子どもが手を痛がって動かさないと診療依頼の電話。
散歩中に手を引っ張ってから手を動かさなくなったとのことですが、その後病院に行ったものの「もう肘は抜けていない」と返されたそうです。しかしながら、帰宅後も肘を動かさない様子を心配したお母さまがインターネットで当院を検索し、連絡してくださいました。
子供がよくなる肘内障(ちゅうないしょう)。
通常は挟まった組織をとってあげれば、すぐに治る(手を使いだす)ものですが、対処方法が悪く組織を痛めてしまうと、治り難くなることもあるのです。ということで、本日は子供によく起きる肘内障について原因と注意点についてご紹介しましょう。
肘が抜けたとは?肘内障の原因は関節内に組織が挟まってしまったため(図解あり)
『子どもの肘が抜ける』と表現される肘内障ですが、実は関節を包んでいる膜が関節内に引き込まれて挟まるだけのものなのです。

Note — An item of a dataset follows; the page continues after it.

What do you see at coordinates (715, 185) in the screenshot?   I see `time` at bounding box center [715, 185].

子どもはまだ未発達なため関節部の軟骨組織が厚く非常に柔らかくできています。ですから、子供の手を強く引っ張ると下の図のように肘関節部の間が開き、関節を包んでいる組織が関節内に引きこまれてしまいます。
組織が挟まった状態で関節を動かそうとすると、当然痛みを伴いますので子供は痛がって手を使わなくなります。これが子供によく起きる肘内障というものなのです。
ちなみに、手を引っ張って肩が抜けたという方がいらっしゃいますが、十中八九こどもは肘に障害が起きています。

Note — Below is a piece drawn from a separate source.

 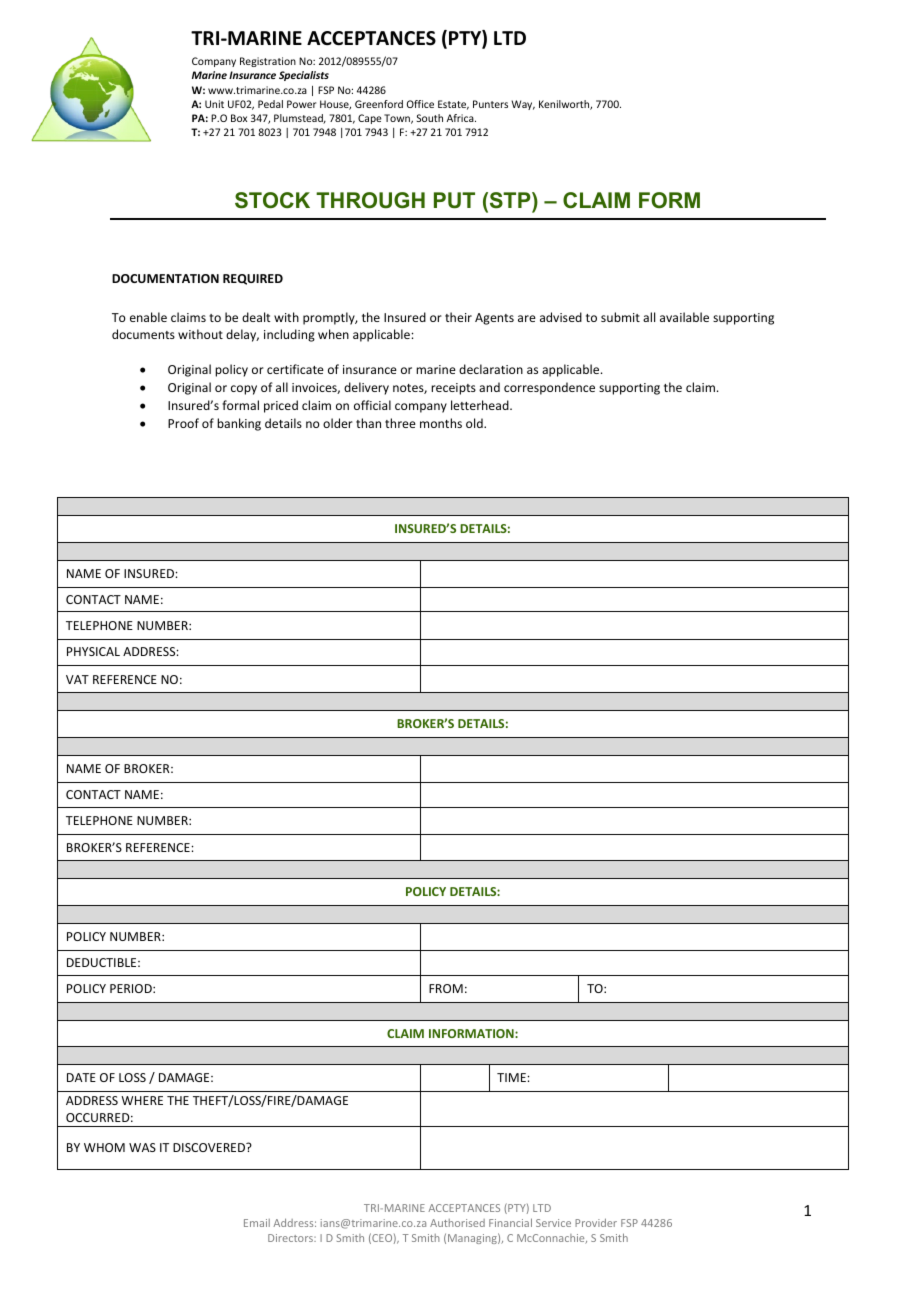 What do you see at coordinates (549, 388) in the image?
I see `correspondence` at bounding box center [549, 388].
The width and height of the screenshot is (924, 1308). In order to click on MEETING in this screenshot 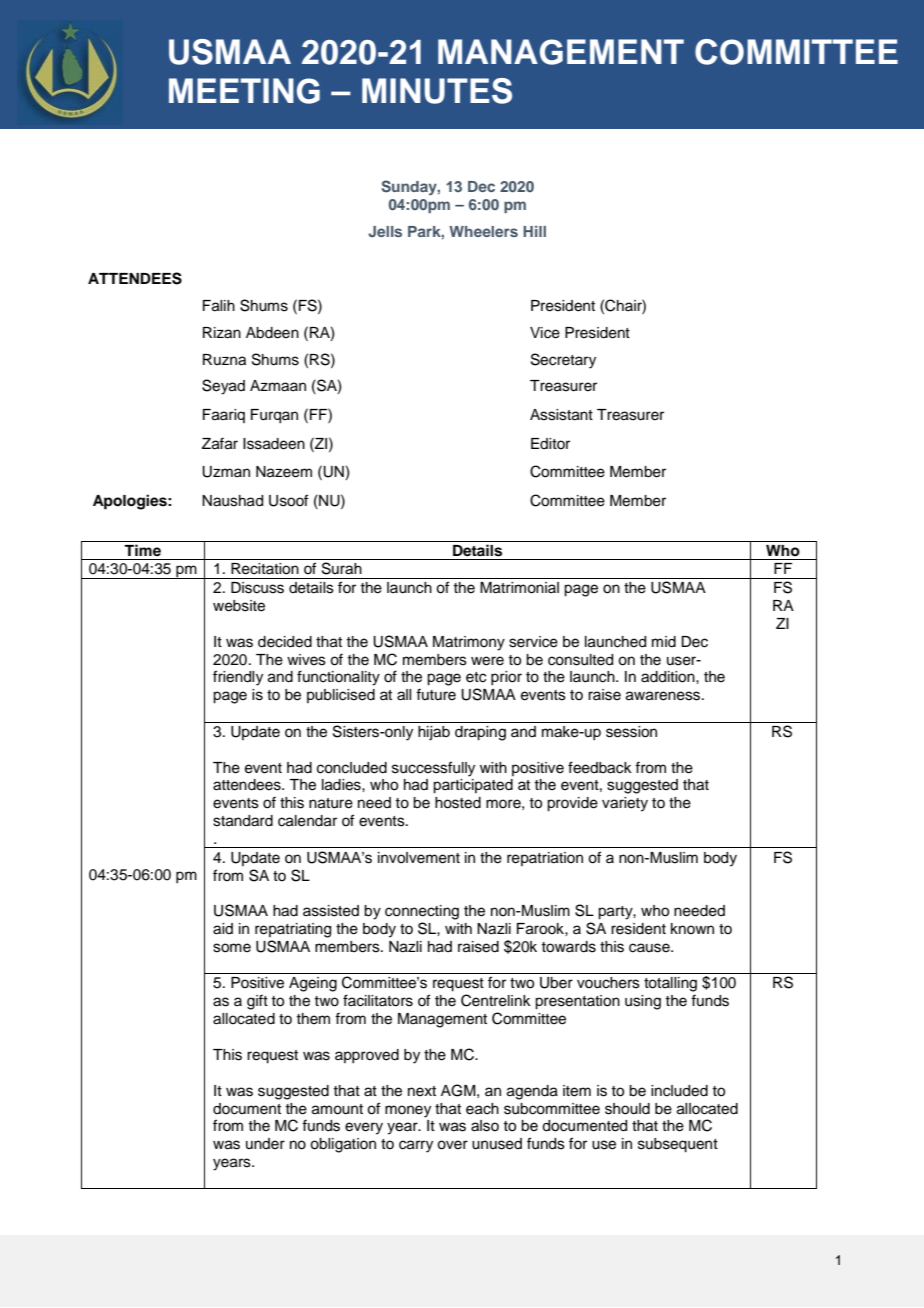, I will do `click(244, 91)`.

解剖学上も手を引っ張って肩に障害が起きることはごくまれであり(ないとは言い切れませんが)、ほとんどの場合この肘内障になっているのです。
通常はすぐに治る肘内障が、治り難くなることも。。。(エコー画像あり)
今回の症例は、前の病院での処置が悪く、関節周囲の組織を腫らしてしまったためなのか、徒手整復(元に戻すこと)が非常に困難になっておりました。下図は実際のエコー画像ですが、関節周囲の組織が腫れてしまっているのがわかりますか?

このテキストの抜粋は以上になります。